Teropongistana.com Jakarta- Kementerian Agraria dan Tata Ruang/Badan Pertanahan Nasional ( ATR/BPN ) memastikan gerakan nasional sertifikasi rumah ibadah dan pesantren bukan sekadar seremonial. Gerakan itu harus terus digencarkan, sehingga tanah masyarakat mendapatkan kepastian hukum.

Hal tersebut dikatakan Wakil Menteri (Wamen) ATR/BPN Raja Juli Antoni saat menyerahkan sertifikat tanah wakaf masjid dan musala untuk enam kecamatan di Jakarta Utara, Selasa (11/4/2023) kemarin.

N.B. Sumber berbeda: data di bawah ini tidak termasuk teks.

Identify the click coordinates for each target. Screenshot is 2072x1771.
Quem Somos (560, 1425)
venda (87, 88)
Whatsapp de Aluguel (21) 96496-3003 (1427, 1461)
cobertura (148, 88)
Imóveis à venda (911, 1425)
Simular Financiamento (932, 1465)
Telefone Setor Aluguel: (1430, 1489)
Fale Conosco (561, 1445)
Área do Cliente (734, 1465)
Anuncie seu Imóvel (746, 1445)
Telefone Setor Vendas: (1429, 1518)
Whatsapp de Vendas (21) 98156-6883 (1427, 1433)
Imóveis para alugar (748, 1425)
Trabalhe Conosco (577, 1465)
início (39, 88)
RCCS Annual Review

“Alhamdulilah dapat menyerahkan secara langsung 17 sertifikat yang berdiri pada tanah seluas 3.397 meter persegi untuk masjid dan musala,” kata Raja Juli.

Baca juga : LAWAN TERUS, Sekjen SPP Minta BPN Pangadaran Tak Lukai Rakyat

Sebelumnya, Kepala Kantor Pertanahan Jakarta Utara, Taufik S Wibowo melaporkan, pada 17 sertifikat yang diserahkan itu terdapat musala yang luasnya 17 meter persegi hingga 838 meter persegi.

Menanggapi hal itu, mantan Sekjen Partai Solidaritas Indonesia (PSI) itu menjelaskan, Kementerian ATR/BPN akan terus memberikan perhatian terhadap rumah ibadah agar segera disertifikasi.